Rafael Durán Espayaldo (15 December 1911, Madrid – 12 February 1994, Sevilla) was a Spanish actor.

Biography 

After leaving his studies of civil engineer, he started on show business, first as dancer, later on theatre. His film debut is in  1935 in Rosario la cortijera, although he became popular with the comedy La tonta del bote, in 1939, costarred with Josita Hernán. The success of this film make Durán- Hernán as a film couple in another six films.
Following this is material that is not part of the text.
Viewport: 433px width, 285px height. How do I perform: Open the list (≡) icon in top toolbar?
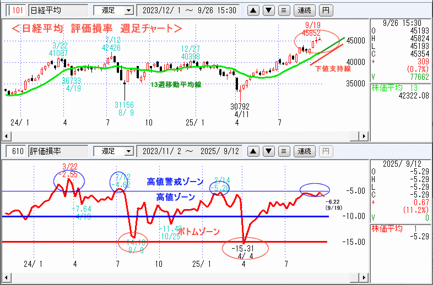click(283, 10)
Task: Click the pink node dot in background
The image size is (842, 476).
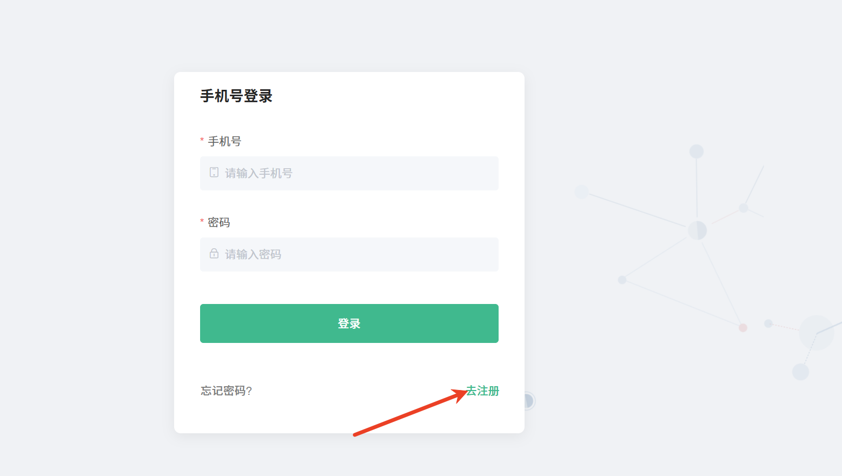Action: tap(743, 328)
With Alfredo Mayo, he was the star of the Cinema of Spain in the 1940s. He appears in classics as Eloísa está debajo de un almendro  (1943); El clavo (1944), both directed by Rafel Gil and both co-starred by  Amparo Rivelles; Tuvo la culpa Adán (1944) and Él, ella y sus millones (1944), both by Juan de Orduña; El destino se disculpa (1945), directed by José Luis Sáenz de Heredia or La vida en un hilo (1945), by Edgar Neville, with Conchita Montes.

In the '50s start the decline of his popularity. He retires from screen in  1965. He acted in Jeromín (1953), Un ángel tuvo la culpa (1959) or El Valle de las espadas (1962).
Her daughter María Durán, member of the musical trio Acuario, was on the show business for a while.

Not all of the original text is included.